Start of Block
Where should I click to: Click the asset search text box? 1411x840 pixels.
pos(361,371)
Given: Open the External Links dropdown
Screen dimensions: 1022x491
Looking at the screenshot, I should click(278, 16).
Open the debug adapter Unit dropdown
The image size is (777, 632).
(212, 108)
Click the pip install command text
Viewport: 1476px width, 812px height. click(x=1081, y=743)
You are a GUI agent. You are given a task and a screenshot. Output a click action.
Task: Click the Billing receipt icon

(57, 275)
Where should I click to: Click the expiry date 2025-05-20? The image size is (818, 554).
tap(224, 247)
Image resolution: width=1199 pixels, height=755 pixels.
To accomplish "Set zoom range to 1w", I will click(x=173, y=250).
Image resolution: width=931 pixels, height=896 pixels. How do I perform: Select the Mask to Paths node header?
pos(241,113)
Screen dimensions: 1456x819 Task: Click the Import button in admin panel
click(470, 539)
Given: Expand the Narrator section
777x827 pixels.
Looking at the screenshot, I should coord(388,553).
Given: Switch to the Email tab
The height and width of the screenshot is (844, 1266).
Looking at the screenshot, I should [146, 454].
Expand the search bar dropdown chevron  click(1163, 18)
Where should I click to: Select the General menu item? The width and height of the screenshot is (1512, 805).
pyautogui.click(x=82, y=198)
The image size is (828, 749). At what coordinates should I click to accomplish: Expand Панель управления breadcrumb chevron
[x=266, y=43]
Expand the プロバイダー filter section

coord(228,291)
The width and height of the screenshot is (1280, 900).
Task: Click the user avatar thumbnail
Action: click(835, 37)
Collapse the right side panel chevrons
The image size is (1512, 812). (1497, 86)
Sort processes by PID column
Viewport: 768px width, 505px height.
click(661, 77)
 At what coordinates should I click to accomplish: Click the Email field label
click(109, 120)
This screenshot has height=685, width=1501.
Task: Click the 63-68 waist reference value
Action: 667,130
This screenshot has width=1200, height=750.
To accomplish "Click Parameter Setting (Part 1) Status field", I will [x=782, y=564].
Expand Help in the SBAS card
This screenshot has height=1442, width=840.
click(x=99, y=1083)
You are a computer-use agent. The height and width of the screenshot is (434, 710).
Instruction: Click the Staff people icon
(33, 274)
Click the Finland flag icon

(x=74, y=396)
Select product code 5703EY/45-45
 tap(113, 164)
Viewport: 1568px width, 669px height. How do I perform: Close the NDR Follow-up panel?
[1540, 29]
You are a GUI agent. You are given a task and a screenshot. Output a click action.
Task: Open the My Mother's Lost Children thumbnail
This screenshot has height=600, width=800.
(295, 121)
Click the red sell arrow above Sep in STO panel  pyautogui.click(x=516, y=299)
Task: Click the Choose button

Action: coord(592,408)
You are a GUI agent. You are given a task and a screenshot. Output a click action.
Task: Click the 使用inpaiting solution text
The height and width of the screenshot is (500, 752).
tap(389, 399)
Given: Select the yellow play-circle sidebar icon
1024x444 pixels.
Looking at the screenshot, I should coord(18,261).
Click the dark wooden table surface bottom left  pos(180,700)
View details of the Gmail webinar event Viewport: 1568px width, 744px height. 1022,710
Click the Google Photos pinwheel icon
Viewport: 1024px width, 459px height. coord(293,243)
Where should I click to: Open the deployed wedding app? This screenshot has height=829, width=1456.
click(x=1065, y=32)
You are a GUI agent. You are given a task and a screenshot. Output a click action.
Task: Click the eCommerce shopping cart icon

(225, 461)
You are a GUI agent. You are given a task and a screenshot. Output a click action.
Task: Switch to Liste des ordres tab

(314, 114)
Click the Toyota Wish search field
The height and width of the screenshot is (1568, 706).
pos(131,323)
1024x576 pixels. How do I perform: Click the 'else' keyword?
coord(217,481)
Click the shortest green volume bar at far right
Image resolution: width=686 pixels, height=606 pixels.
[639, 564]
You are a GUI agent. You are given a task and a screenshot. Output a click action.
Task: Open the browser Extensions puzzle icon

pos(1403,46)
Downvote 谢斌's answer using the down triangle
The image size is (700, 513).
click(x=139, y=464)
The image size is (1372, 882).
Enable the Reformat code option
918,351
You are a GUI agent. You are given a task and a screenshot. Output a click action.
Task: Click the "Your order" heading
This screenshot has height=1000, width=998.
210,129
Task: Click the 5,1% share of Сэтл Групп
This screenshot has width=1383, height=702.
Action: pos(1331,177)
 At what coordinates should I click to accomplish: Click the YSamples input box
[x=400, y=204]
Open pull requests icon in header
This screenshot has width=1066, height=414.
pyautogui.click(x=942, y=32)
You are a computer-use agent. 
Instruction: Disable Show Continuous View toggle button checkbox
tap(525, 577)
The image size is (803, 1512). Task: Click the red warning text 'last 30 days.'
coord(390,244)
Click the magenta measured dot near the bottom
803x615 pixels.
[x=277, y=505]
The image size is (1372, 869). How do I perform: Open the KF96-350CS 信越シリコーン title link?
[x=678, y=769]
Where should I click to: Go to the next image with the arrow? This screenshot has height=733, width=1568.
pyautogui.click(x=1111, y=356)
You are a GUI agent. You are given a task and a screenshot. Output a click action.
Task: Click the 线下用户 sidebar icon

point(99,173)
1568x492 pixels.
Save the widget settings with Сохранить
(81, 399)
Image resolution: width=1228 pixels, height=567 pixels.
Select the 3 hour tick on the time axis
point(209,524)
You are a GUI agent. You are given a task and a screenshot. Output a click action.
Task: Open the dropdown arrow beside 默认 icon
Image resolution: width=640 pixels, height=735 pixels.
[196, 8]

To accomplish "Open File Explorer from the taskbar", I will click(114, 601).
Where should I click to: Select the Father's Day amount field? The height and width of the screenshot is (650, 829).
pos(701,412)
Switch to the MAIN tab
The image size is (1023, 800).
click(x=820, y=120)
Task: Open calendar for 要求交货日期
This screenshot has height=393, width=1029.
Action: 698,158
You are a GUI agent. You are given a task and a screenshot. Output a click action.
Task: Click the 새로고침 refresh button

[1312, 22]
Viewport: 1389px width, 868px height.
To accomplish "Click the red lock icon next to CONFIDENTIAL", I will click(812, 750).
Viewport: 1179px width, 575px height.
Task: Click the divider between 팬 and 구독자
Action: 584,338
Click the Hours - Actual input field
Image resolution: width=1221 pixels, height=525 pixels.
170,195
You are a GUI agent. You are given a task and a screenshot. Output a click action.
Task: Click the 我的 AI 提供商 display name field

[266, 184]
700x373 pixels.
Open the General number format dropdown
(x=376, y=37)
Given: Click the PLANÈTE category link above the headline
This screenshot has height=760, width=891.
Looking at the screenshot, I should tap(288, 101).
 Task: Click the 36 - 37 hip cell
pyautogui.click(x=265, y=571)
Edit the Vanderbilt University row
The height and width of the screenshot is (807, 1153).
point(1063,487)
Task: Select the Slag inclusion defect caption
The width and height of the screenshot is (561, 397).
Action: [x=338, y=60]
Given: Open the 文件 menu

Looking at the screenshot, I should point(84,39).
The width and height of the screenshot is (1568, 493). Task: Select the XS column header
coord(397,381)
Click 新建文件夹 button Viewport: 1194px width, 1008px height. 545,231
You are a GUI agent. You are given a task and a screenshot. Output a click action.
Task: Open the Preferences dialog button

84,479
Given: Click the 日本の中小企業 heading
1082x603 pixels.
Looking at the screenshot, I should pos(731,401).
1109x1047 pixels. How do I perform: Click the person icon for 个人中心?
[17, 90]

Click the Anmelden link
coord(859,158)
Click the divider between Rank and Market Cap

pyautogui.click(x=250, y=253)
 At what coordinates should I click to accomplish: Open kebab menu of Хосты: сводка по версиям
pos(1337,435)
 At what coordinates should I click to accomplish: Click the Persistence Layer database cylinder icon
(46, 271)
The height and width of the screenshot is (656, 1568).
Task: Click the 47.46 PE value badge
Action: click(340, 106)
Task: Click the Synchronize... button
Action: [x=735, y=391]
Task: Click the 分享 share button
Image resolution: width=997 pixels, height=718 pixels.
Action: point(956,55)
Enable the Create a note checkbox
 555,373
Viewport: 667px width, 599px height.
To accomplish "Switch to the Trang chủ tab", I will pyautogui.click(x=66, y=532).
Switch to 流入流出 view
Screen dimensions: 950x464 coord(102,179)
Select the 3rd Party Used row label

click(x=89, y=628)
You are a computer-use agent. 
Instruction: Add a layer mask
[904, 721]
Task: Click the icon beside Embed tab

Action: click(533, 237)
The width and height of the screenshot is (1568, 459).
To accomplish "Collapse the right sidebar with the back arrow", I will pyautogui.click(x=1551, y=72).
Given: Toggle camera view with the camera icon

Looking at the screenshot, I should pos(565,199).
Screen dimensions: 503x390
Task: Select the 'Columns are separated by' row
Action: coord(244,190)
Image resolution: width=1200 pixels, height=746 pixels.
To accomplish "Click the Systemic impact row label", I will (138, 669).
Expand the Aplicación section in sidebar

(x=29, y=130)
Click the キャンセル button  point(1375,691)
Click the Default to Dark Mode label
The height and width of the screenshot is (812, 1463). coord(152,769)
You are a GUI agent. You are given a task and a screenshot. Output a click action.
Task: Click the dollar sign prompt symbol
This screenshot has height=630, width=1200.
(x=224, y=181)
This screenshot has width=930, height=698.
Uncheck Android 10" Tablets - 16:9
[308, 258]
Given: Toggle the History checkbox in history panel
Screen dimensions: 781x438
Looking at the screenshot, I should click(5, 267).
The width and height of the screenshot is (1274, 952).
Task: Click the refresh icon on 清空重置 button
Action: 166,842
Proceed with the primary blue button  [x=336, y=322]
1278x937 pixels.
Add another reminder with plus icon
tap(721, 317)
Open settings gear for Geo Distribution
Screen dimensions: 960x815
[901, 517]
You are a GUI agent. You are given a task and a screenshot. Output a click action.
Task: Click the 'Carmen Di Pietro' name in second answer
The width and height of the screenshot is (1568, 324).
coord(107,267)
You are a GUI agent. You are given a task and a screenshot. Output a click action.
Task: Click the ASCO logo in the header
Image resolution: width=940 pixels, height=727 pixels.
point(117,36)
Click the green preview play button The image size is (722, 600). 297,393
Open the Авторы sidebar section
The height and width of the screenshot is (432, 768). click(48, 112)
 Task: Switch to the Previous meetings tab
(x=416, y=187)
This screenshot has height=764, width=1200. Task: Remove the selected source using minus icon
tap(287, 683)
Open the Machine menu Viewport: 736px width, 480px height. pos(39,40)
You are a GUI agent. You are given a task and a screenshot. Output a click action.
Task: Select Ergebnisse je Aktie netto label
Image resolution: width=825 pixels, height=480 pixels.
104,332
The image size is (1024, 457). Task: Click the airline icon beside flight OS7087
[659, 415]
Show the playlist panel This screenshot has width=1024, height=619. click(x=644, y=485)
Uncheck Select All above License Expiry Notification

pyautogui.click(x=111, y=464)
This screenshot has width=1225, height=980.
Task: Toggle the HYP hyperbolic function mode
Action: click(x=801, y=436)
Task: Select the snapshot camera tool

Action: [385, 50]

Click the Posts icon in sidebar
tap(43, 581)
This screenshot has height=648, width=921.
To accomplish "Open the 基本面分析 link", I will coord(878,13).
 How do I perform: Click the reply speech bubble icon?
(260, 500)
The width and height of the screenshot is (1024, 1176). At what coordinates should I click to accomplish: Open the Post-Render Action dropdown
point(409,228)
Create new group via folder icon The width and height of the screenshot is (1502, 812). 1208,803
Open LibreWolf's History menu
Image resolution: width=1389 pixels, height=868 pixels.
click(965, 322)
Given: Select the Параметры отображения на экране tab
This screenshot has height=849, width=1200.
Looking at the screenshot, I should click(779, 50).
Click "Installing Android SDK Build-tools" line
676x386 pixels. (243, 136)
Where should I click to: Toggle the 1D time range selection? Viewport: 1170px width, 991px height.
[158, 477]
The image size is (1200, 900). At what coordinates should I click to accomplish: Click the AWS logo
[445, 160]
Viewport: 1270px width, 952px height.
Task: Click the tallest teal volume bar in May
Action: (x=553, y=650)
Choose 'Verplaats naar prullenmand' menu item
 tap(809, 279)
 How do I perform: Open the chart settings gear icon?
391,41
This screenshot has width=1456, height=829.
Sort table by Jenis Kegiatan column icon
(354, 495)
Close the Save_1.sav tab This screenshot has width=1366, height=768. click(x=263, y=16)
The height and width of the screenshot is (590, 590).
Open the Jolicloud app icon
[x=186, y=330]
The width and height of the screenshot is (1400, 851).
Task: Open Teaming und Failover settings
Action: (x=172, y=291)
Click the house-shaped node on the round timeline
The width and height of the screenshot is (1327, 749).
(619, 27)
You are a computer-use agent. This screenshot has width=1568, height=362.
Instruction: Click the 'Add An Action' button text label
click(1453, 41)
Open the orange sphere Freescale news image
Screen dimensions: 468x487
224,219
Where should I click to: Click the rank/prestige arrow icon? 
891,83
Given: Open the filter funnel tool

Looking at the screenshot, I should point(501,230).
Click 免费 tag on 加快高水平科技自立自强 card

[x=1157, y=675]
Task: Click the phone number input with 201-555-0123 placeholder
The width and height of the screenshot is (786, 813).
End of Block
== Work request ==
Every line above from the line with "The image size is (1023, 800)." to the line with "Viewport: 1389px width, 868px height.", inclusive, must be returned exactly; no other line belongs in the reply.

== Answer to this task ==
The image size is (1023, 800).
click(x=820, y=120)
Task: Open calendar for 要求交货日期
This screenshot has height=393, width=1029.
Action: 698,158
You are a GUI agent. You are given a task and a screenshot. Output a click action.
Task: Click the 새로고침 refresh button

[1312, 22]
Viewport: 1389px width, 868px height.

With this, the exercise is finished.